Davies divides his time between Cardiff – a nice little flat looking out over Cardiff Bay – and Manchester. “It used to be 50/50” says Davies. “But now I’m here for 10 or 11 months a year. And home for weekends. To see the most patient boyfriend in the world.” He has, finally, got the pants and socks to support the two-city lifestyle. But he can’t get used to one of the worst journeys on British Rail. “Four hours of hell. It’s like Calcutta – sitting on a box of chickens with peasants hanging from the windows outside”.

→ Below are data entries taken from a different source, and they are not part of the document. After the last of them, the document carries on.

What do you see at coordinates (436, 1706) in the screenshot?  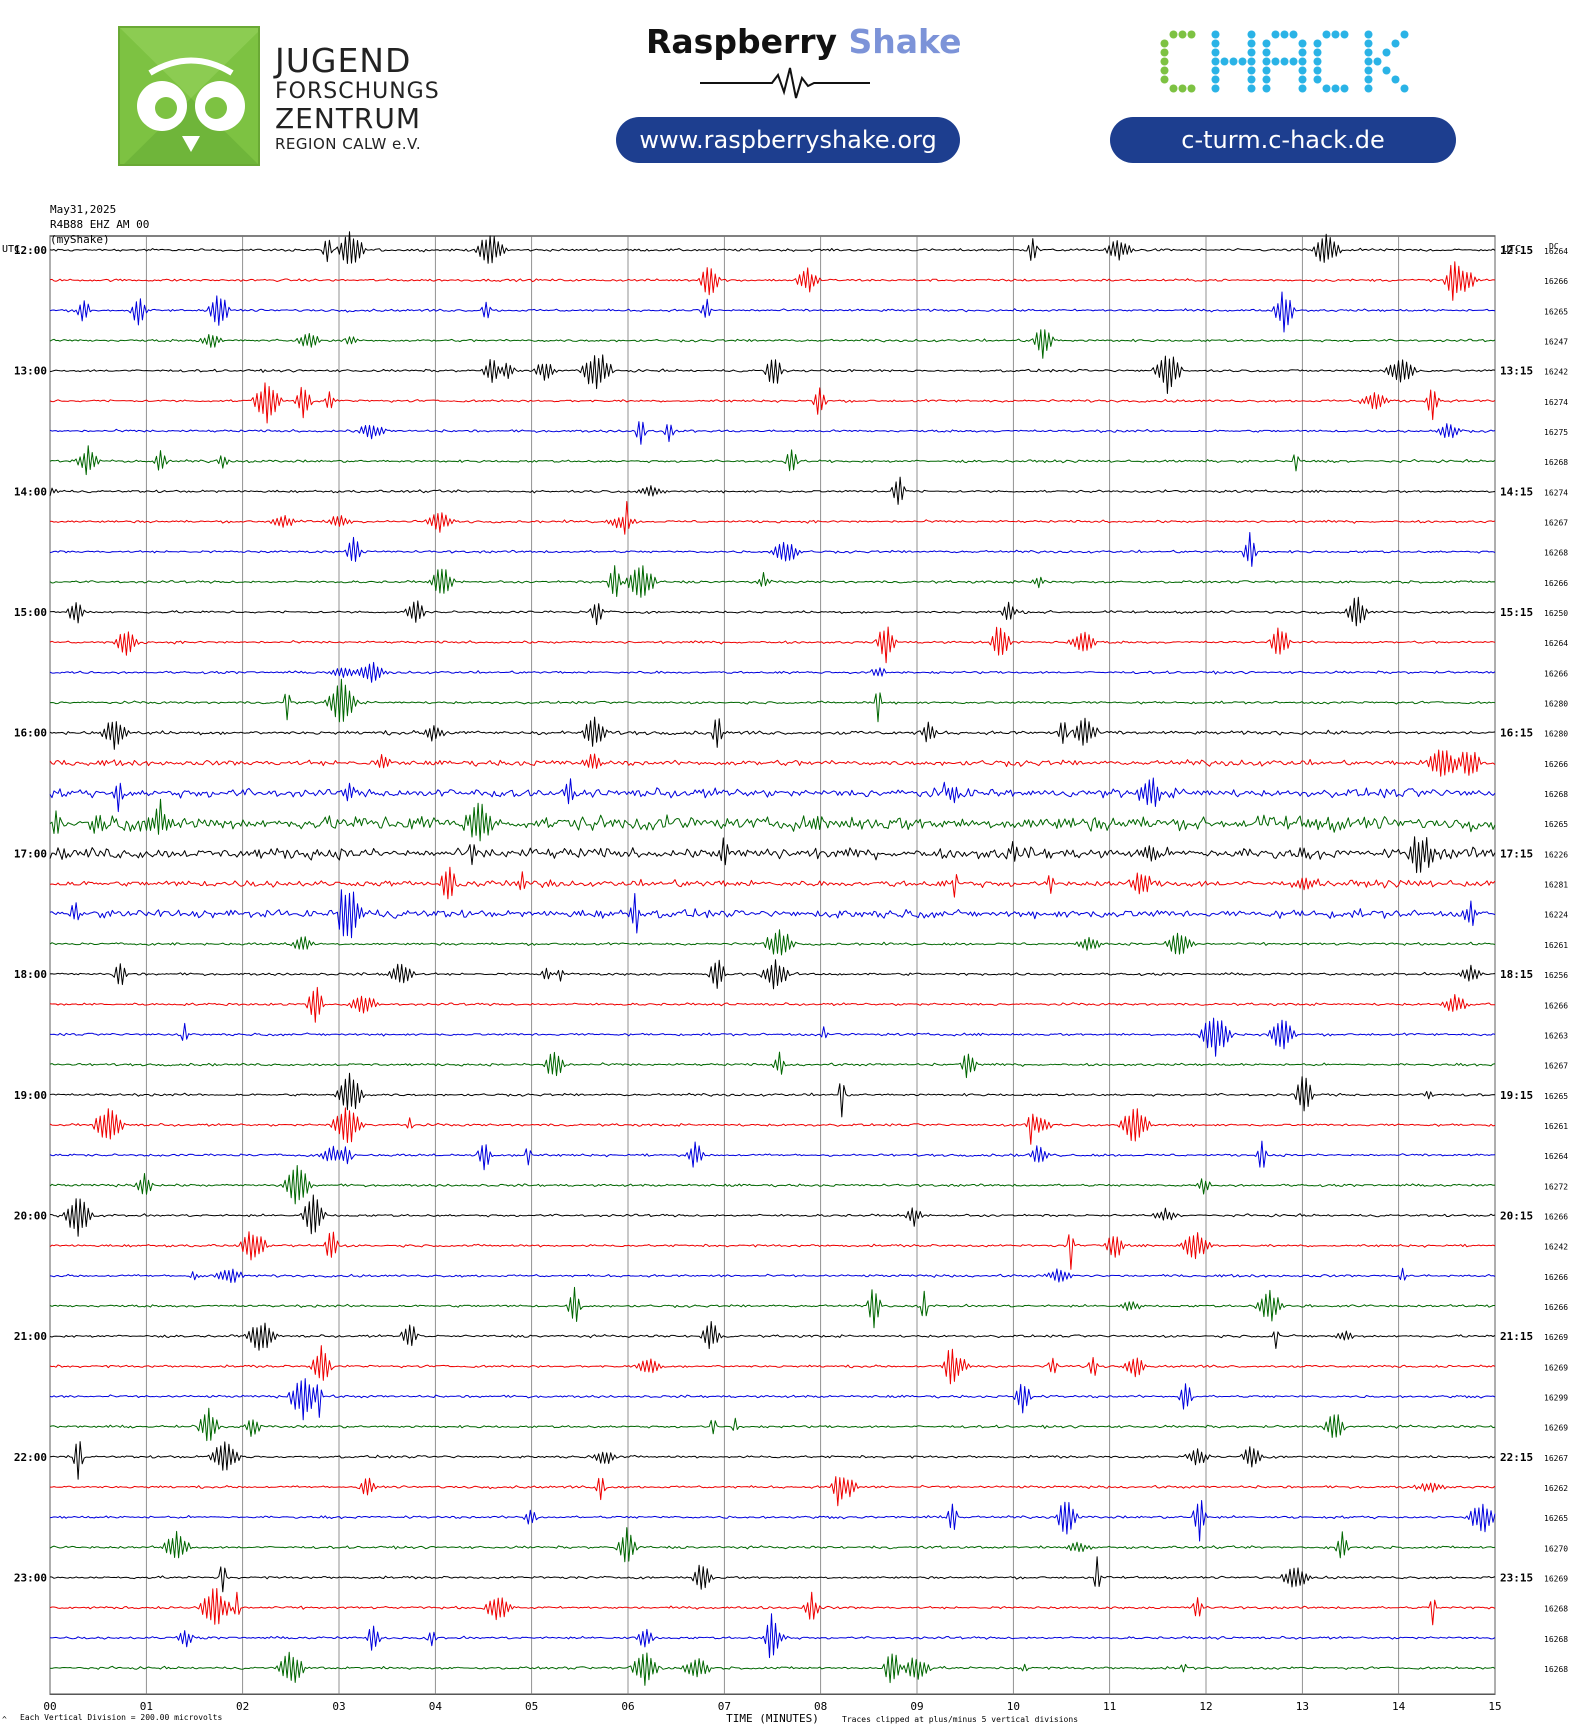 I see `x-tick-label: 04` at bounding box center [436, 1706].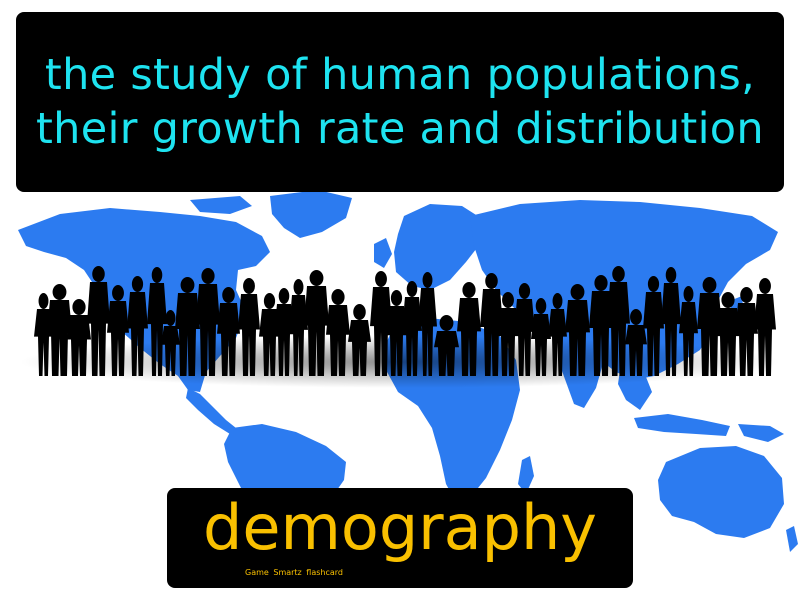 Image resolution: width=800 pixels, height=600 pixels. What do you see at coordinates (721, 492) in the screenshot?
I see `australia-shape` at bounding box center [721, 492].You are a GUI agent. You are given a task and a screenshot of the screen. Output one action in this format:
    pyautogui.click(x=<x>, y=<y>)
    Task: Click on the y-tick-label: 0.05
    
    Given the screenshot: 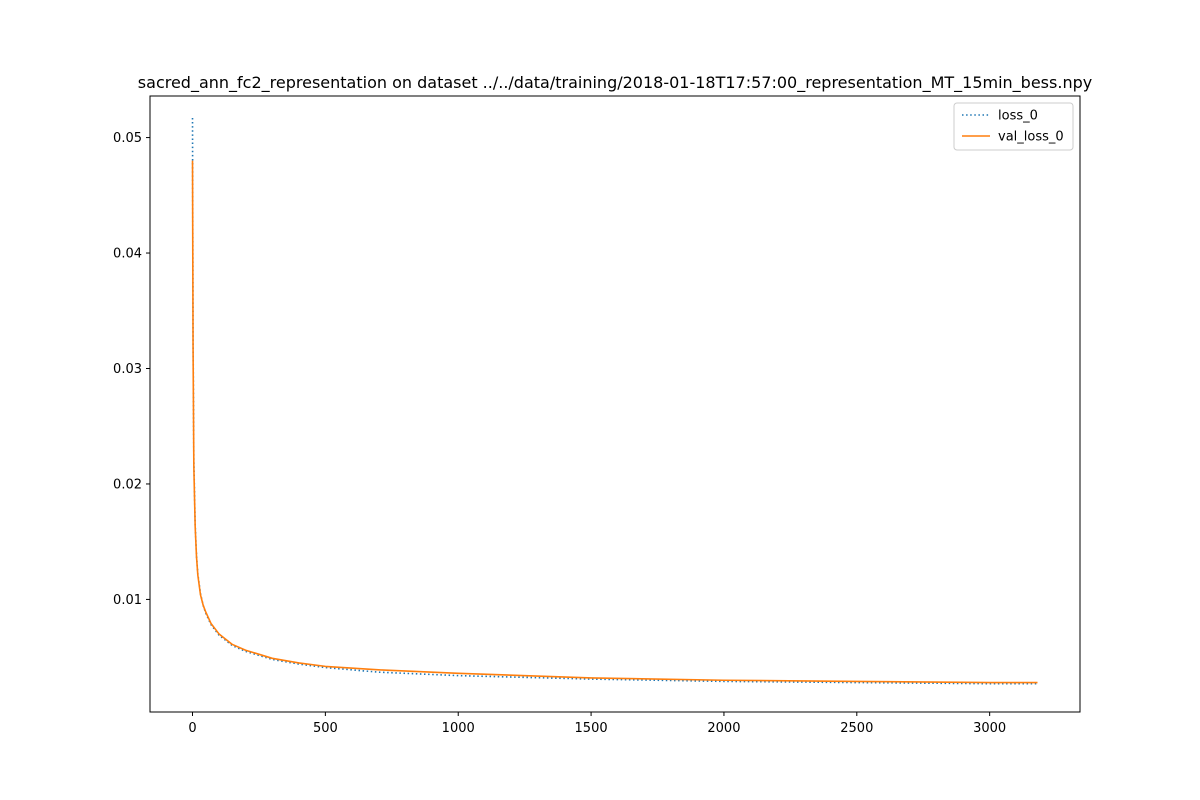 What is the action you would take?
    pyautogui.click(x=128, y=138)
    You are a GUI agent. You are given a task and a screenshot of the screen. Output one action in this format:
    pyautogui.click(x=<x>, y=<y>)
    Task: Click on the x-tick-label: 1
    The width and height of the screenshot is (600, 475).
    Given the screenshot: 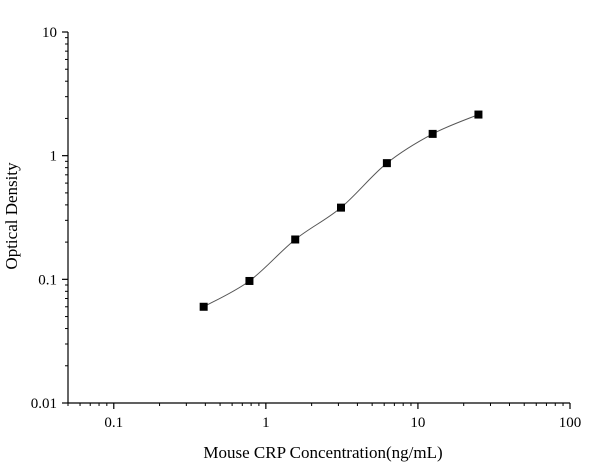 What is the action you would take?
    pyautogui.click(x=266, y=423)
    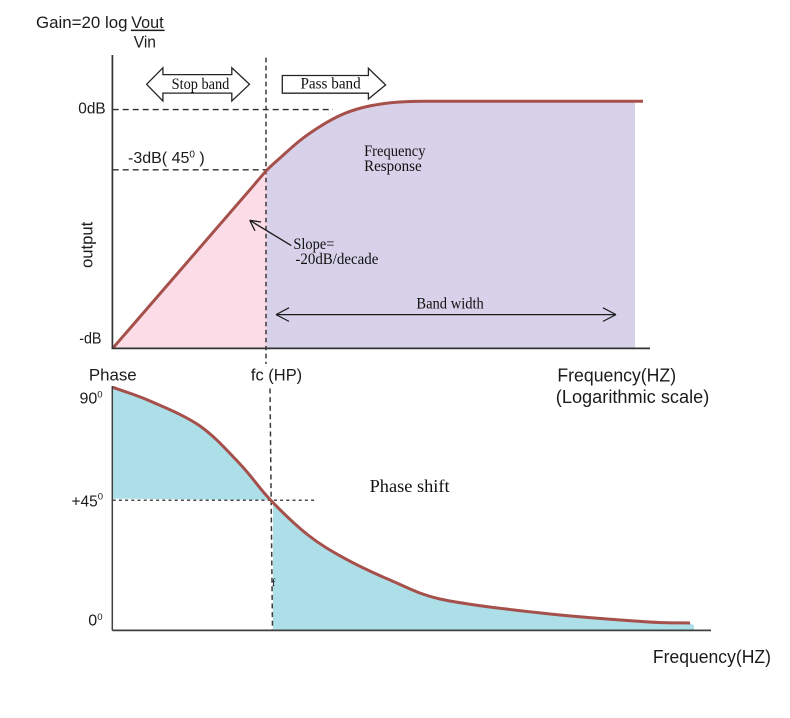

Which is one of the reasons why Davies is ready for a new challenge. “I’ve always always wanted to adapt The Old Curiousity Shop. I love it. It’s about time someone had the nerve to rewrite Dickens. The whole plot is a mess. The first three chapters narrated by Edward somebody? Obviously Dickens worked out that he couldn’t be in every scene. So, at the end of Chapter Three, he goes ‘That’s the end of my part of the story – goodbye’. And Quilp’s death? Is that it? Anyway, lo and behold, ITV are doing it. If you stay too long somewhere you start missing out on chances like that.”
A fourth series of Dr Who has already been commissioned. And Davies is putting the finishing touches to scripts for Christmas 2007. His work here is – almost – done. When he does leave, it will be with happy memories. Especially the day the Doctor returned, on March 26, 2005. “That afternoon,” remembers Davies, “I went into town – shopping and pottering about. There was a buzz in the air. I felt like I was eight-years-old again. It was like ‘Mum’s dragged me to town, and I’ve got to get home because Dr Who’s going to be on’ I’ll never forget that feeling. As long as I live.”